Author: Steven C. Brown, Phil Brucato, Robert Hatch and others
Category: game
Company/Publisher: White Wolf Game Studio
Cost: $18 (US)
Page count: 184 pages
ISBN: 1-56504-084-8
Capsule Review by Bradford C. Walker on 08/05/98. Genre tags: none
Another of White Wolf's many formulaic books is the location book. Vampire tops the list here with its many citybooks, including the two new ones published as part of the Year of the Lotus. Werewolf has its region books- the infamous Rage series. Both Wraith and Changeling have their own versions of these types, but Mage eschewed these for a wholy different approach.

Mage decided to make chantry books. The first of these was the Book of Chantries. Like most First Edition books, this one slips all about the quality scale. Part of it chill the bone, while others cause you to gag and a few make you wonder why the attack lawyers haven't ripped White Wolf to shreds. All of them follow the same model; take a chantry, describe it and its members, then place it on the map- and not always in that order.
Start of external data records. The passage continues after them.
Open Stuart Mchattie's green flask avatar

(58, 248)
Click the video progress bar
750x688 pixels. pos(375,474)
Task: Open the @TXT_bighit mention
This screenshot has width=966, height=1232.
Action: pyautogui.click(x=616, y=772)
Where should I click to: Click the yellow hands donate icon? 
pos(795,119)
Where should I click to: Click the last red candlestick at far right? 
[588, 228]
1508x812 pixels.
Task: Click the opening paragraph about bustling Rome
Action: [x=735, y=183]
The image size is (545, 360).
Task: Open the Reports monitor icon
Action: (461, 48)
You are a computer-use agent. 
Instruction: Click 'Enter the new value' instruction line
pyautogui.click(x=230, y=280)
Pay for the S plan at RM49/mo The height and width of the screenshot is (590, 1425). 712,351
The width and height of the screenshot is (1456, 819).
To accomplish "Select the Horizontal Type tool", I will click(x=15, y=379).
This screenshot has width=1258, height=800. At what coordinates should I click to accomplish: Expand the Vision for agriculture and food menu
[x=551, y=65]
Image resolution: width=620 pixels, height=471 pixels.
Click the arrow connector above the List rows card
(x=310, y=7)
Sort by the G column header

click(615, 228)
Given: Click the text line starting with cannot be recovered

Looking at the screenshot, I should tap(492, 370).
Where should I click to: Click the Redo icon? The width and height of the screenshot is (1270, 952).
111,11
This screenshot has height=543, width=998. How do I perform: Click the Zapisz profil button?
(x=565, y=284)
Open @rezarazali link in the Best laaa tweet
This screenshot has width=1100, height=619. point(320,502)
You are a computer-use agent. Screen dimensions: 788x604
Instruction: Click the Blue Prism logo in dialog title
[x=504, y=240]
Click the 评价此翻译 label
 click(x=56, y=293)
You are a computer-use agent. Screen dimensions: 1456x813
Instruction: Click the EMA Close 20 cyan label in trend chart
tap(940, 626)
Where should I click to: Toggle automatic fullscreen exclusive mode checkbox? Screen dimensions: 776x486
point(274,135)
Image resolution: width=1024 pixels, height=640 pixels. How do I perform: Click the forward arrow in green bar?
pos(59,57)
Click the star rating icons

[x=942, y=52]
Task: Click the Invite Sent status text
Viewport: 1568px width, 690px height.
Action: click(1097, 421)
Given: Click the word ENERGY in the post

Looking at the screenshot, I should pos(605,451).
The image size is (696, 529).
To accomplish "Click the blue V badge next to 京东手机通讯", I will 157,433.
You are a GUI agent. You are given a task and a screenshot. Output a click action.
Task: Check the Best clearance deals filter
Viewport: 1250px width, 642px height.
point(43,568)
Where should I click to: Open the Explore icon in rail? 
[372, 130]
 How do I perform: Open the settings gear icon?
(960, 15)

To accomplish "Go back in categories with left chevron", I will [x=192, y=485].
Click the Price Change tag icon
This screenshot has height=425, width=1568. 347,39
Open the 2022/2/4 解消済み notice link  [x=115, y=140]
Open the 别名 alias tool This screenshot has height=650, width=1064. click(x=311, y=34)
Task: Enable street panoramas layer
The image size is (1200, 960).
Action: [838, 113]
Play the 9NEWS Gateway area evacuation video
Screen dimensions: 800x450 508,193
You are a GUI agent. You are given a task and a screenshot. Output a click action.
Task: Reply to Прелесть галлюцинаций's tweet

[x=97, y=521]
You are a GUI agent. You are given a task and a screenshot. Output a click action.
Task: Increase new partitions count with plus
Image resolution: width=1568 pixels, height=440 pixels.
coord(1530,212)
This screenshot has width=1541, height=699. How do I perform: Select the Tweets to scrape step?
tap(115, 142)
The result is a book with plenty of crossover potential, if a Storyteller bothered to puzzle through the hows and whys of the chantry's involvement.

The best entry is the Euthanatos chantry. This one returned in the Euthanatos Tradition book, but only to update the politics surrounding the mages who live therein. It has all of the ingrediants to run a thrilling horror story, yet keep it wholy contained within Mage- no crossover needed. The others, especially Doisstep- oh, how the Hermetics have fallen- don't reach this level of quality.

The worst, and by this I mean "We Should've Been Sued!", is the Nephandi chantry in Chicago. This entry is so obviously plagerized that it's only a matter of time before some sort of legal action arises. The source plagerized is John Carpenter's "Big Trouble in Little China", and all that's missing is a mention of how the Jade Demon suppossedly died about 8-10 years before the book's publication. (They call him Lo Pan, have him look the same, runs the same Tong, and does the same thing- all that's changed is the location!)

It is worth getting? Not really, unless you get it used or as part of a package deal. This book needs a new edition; right now a lot of twiddling must be done to make it comply with the current edition. However, if you make the effort you'll get back plenty of good gaming- even (and especially) with the wacky Nephandi in Chicago. (That, good reader, is a golden opportunity to do some less-than-serious cinematic gaming.)